Source records.

——

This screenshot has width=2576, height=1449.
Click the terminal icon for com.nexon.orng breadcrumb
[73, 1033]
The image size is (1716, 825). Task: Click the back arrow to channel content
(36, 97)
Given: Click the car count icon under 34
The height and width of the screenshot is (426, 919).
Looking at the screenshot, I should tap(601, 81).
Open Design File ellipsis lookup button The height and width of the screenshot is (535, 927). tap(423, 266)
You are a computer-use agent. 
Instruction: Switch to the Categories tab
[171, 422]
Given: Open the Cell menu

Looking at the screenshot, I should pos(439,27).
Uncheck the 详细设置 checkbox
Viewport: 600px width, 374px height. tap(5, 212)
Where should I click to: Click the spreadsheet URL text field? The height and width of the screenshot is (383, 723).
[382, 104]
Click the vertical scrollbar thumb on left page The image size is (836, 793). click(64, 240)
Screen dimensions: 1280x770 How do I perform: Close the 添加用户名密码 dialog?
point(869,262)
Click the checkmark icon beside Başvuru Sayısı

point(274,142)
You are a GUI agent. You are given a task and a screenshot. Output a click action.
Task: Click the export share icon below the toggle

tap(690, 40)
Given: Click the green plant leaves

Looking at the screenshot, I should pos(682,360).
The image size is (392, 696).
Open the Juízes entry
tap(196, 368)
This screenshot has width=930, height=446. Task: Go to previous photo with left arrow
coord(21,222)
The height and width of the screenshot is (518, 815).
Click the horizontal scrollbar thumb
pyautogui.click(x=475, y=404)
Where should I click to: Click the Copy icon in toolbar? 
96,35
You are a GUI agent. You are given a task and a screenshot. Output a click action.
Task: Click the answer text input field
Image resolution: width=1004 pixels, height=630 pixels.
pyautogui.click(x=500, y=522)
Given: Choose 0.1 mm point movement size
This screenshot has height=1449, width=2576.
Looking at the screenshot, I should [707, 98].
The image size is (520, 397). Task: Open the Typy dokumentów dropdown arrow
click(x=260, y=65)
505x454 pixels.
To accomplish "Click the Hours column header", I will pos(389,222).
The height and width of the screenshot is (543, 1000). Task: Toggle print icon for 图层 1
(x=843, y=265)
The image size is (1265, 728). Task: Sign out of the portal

——

Requirements.
Give the records again, switching every "scrollbar thumb" to "scroll handle" and leaving everything else unchanged.

Task output.
This screenshot has width=2576, height=1449.
Click the terminal icon for com.nexon.orng breadcrumb
[73, 1033]
The image size is (1716, 825). Task: Click the back arrow to channel content
(36, 97)
Given: Click the car count icon under 34
The height and width of the screenshot is (426, 919).
Looking at the screenshot, I should tap(601, 81).
Open Design File ellipsis lookup button The height and width of the screenshot is (535, 927). tap(423, 266)
You are a computer-use agent. 
Instruction: Switch to the Categories tab
[171, 422]
Given: Open the Cell menu

Looking at the screenshot, I should pos(439,27).
Uncheck the 详细设置 checkbox
Viewport: 600px width, 374px height. tap(5, 212)
Where should I click to: Click the spreadsheet URL text field? The height and width of the screenshot is (383, 723).
[382, 104]
Click the vertical scroll handle on left page The image size is (836, 793). click(64, 240)
Screen dimensions: 1280x770 How do I perform: Close the 添加用户名密码 dialog?
point(869,262)
Click the checkmark icon beside Başvuru Sayısı

point(274,142)
You are a GUI agent. You are given a task and a screenshot. Output a click action.
Task: Click the export share icon below the toggle

tap(690, 40)
Given: Click the green plant leaves

Looking at the screenshot, I should pos(682,360).
The image size is (392, 696).
Open the Juízes entry
tap(196, 368)
This screenshot has width=930, height=446. Task: Go to previous photo with left arrow
coord(21,222)
The height and width of the screenshot is (518, 815).
Click the horizontal scroll handle
pyautogui.click(x=475, y=404)
Where should I click to: Click the Copy icon in toolbar? 
96,35
You are a GUI agent. You are given a task and a screenshot. Output a click action.
Task: Click the answer text input field
Image resolution: width=1004 pixels, height=630 pixels.
pyautogui.click(x=500, y=522)
Given: Choose 0.1 mm point movement size
This screenshot has height=1449, width=2576.
Looking at the screenshot, I should [707, 98].
The image size is (520, 397). Task: Open the Typy dokumentów dropdown arrow
click(x=260, y=65)
505x454 pixels.
To accomplish "Click the Hours column header", I will pos(389,222).
The height and width of the screenshot is (543, 1000). Task: Toggle print icon for 图层 1
(x=843, y=265)
The image size is (1265, 728). Task: Sign out of the portal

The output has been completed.